Regarding the integer division operator: "//" (double divide, double forward slash, double division operator? I'm not sure the exact name.)

It does not seem to give consistent results, and many of the explanations I've found don't fully explain its results.

Here[ What is the reason for having '//' in Python? (and other places) it's said that the "//" operator gives the quotient without the remainder. As if a // b is the same as floor(a / b) (or rounding up if a / b is negative).

However, sometimes it does not give that answer. For example, 1 // 0.2 evaluates to 4. However 1 / 0.2 returns 5, and math.floor(1 / 2) also returns 5. It's giving a number one less than what integer division should. The // operator returns a 5 if you divide 10 by 2, but 1 divided 0.2 does not work correctly.

This problem comes up other times I use the // operator to divide floating point numbers. Like 5 // 0.2 or 100 // 0.2 . I don't know if this is some quirk of floating point arithmetic, but these problems seem to go away if you type math.floor(5 / 0.2) (or any other set of numbers giving issues). Except when you divide negative numbers, in which case you have to use math.ceil() instead of math.floor()

My current solution is this:

import math
def integerDivision(a,b):
    tmp = a / b 
    if tmp > 1:
        return(math.floor(tmp))
    else:
        return(math.ceil(tmp))

What is the implementation of the // operator that makes it not give the right result in some floating point cases? Is there a better way to get around this issue of the // operator, other than the above code?

This isn't about implementation.
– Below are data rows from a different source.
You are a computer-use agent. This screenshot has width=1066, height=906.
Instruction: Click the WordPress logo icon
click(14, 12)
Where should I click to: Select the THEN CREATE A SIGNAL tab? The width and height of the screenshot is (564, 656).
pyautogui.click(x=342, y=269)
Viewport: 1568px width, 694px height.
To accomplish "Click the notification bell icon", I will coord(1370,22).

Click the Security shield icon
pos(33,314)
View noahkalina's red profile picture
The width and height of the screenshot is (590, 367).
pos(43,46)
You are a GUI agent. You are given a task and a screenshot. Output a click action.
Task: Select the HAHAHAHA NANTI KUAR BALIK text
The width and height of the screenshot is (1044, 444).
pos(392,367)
This is about the operator's semantics. Regardless of implementation, the // operator is required to give you the results you're seeing when applied to floats, and those results really are correct (for floats). If you don't want these results, floats are probably the wrong tool for what you're doing.

1 // 0.2 gives the floating-point number representing the floor of the exact value of the quotient of its arguments. However, the right-hand argument does not quite have the value you typed in. The right-hand argument's value is the closest value to 0.2 representable in 64-bit IEEE binary floating point, which is slightly higher than 0.2:

>>> import decimal
>>> decimal.Decimal(0.2)
Decimal('0.200000000000000011102230246251565404236316680908203125')

The exact value of the quotient is thus slightly less than 5, so 1 // 0.2 gives you 4.0 .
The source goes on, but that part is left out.